## ЧТО НУЖНО СДЕЛАТЬ
Верните дословно часть фрагмента между словами «Спрашивал ее и» и «ей не хотелось.» включительно.

Вечер у Александры Вениаминовны был замечательным. Мы разглядывали акварели и гуаши Фалька. Подобно тому, как в произносимом актером тексте чуть ли не главную роль играет пауза, так в акварелях художника игра красок и их оттенков с незакрашенной поверхностью бумаги придавала им какое-то необычное дыхание свежести, дополняла и оттеняла красочные слои.
Александра Вениаминовна, выслушав мое толкование, посмотрела на акварель, стоявшую на стуле прямо перед ней, задумалась и сказала:
– Да, наверно, отчасти вы правы. Я это тоже так сейчас почувствовала после ваших слов.
Возможно, это было всего лишь проявлением деликатности к мнению гостя.
После я еще несколько раз ее навещал. Слушал рассказы о еврейском театре, где в 1920-е годы работали, помимо Шагала, Александр Тышлер, Натан Альтман, Роберт Фальк – художники, чьи имена не требуют каких-то дополнительных эпитетов и пояснений – они известны сегодня во всем мире.
Спрашивал ее и о Михоэлсе, актере и режиссере, сменившем Алексея Грановского, мужа Александра Вениаминовны. Она знала только, что он погиб под колесами грузовика в Минске, куда поехал выступить перед зрителями, однако говорила об этом очень скупо, и, похоже, ей тяжело было об этом вспоминать. Во всяком случае, его смерть и закрытие театра стали ее личной трагедией. Возвращаться к этой теме ей не хотелось.
Страшные подробности расправы над Михоэлсом я узнал позже из других источников, теперь уже широко доступных.

## ИСХОДНЫЕ СТРОКИ
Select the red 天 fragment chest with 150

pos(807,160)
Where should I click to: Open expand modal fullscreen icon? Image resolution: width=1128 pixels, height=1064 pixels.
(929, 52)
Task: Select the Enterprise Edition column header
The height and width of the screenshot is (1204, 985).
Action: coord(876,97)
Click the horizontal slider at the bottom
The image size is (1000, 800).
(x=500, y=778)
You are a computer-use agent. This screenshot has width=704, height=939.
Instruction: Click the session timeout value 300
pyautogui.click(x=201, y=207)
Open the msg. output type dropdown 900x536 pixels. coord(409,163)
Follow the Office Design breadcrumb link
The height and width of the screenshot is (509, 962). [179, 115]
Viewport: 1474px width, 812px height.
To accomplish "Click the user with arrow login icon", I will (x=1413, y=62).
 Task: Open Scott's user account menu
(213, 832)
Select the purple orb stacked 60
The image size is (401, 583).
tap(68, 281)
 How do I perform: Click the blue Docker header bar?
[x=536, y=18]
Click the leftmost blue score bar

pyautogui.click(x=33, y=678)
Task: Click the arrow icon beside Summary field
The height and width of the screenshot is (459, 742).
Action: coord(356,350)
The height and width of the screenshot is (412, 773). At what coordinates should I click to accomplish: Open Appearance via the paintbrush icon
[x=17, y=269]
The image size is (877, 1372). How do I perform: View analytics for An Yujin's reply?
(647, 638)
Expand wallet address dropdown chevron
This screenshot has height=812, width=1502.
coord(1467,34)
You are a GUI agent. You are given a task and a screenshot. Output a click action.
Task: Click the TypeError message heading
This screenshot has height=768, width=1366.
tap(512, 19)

## РЕШЕНИЕ ЗАДАЧИ
Спрашивал ее и о Михоэлсе, актере и режиссере, сменившем Алексея Грановского, мужа Александра Вениаминовны. Она знала только, что он погиб под колесами грузовика в Минске, куда поехал выступить перед зрителями, однако говорила об этом очень скупо, и, похоже, ей тяжело было об этом вспоминать. Во всяком случае, его смерть и закрытие театра стали ее личной трагедией. Возвращаться к этой теме ей не хотелось.